Avete letto bene, vivere i una casa di paglia, non è uno scherzo, è possibile. Le prime abitazioni di questo genere sono riconducibili al Nebraska alla fine del dicianovesimo secolo, poi negli Stati Uniti a partire dal 1980 sono state rispolverate queste tecniche costruttive migliorate al fine di aumentare la resistenza all’umidità di queste abitazioni.

In Italia ce ne sono ancora pochissime (circa una diecina), ma la situazione potrebbe cambiare ed a rendersi pionieri di tale cambiamento potrebbero essere due architetti torinesi, Stefania Mancuso e Maurizio Macrì, fondatori della Edilpaglia, società specializzata nella proggettazione e costruzione di questo tipo di alloggi.

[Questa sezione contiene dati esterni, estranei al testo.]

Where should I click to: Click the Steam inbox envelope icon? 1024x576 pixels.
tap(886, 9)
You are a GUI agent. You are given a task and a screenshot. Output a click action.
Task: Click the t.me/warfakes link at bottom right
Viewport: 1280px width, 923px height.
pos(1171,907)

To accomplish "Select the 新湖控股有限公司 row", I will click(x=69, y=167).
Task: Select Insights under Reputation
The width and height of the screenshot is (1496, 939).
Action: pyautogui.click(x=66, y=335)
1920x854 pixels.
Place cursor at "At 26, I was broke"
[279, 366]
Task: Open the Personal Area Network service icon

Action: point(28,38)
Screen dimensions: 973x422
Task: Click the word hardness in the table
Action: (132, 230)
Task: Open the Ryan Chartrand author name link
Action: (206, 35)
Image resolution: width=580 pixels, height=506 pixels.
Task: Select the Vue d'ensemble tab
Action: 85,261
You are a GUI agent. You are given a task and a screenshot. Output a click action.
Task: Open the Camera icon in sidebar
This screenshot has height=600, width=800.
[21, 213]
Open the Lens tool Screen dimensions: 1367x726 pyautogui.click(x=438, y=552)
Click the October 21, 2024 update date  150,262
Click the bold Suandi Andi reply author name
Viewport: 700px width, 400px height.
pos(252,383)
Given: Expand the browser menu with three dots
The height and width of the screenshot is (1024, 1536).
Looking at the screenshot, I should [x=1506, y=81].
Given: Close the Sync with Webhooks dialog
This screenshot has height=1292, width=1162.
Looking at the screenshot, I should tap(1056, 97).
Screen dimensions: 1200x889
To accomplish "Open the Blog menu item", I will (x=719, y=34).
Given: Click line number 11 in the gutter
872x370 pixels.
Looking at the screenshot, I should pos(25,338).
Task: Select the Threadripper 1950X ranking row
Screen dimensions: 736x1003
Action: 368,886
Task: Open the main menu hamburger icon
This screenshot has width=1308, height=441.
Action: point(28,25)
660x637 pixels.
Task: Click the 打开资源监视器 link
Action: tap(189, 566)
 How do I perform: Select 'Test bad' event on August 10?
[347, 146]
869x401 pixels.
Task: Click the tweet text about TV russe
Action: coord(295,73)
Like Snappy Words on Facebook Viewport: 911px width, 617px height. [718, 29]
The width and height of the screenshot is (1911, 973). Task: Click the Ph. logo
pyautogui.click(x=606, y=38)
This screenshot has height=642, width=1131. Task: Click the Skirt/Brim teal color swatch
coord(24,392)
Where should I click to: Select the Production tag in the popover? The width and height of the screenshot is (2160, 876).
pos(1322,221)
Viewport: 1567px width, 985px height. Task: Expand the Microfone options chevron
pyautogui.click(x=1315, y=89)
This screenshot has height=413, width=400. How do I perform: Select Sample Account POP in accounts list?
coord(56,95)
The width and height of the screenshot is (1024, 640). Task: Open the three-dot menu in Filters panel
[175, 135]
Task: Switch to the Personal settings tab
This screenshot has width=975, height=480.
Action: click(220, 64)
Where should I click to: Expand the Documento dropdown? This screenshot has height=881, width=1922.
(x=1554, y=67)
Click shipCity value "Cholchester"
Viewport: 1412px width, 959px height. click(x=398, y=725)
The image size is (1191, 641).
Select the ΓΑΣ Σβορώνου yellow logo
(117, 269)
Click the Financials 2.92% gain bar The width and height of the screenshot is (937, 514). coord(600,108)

Ma quali sono le principali caratteristiche di un edificio del genere?

Iniziamo col dire che una casa di paglia si può costruire in qualsiasi posto, a patto che vengano prese le dovute precauzioni per difendere la struttura dall’umidità, detto questo non vi sono limitazioni in termini di tipologia e forma dell’edificio che potrà essere realizzato esattamente come uno tradizionale, l’unico limite è quello del massimo di due piani di altezza, che però va considerato solo per il metodo di costruzione detto Load Bearing cioè quello in cui le balle compongono per intero la struttura portante.

In termini di risparmio rispetto ad un edificio comune, si ha in parte per il minore costo dei materiali, ed in parte più considerevole sui costi di mano d’opera in quanto questo tipo di abitazioni si presta benissimo all’autocostruzione.

Per quanto riguarda l’efficienza energetica, strutture del genere possono essere classificate anche in classe A, o addirittura passive; questo è dovuto all’elevato potere di isolamento termico che detiene la paglia.

Anche dal punto di vista dell’antisismicità e della resistenza al fuoco, queste strutture non hanno nulla da invidiare a quelle in cemento armato, in quanto l’elasticità della paglia permette un ottima resistenza ai terremoti, mentre il materiale pressato e rivestito d’intonaco resiste benissimo agli incendi.

Ricordiamo che i più grandi vantaggi che si hanno vivendo in una casa di paglia, si riscontrano in termini di qualità della vita, non essendo usati materiali che comportano emissioni nocive (come per esempio quelle dei solventi o dei collanti), che inquinano l’aria presente all’interno.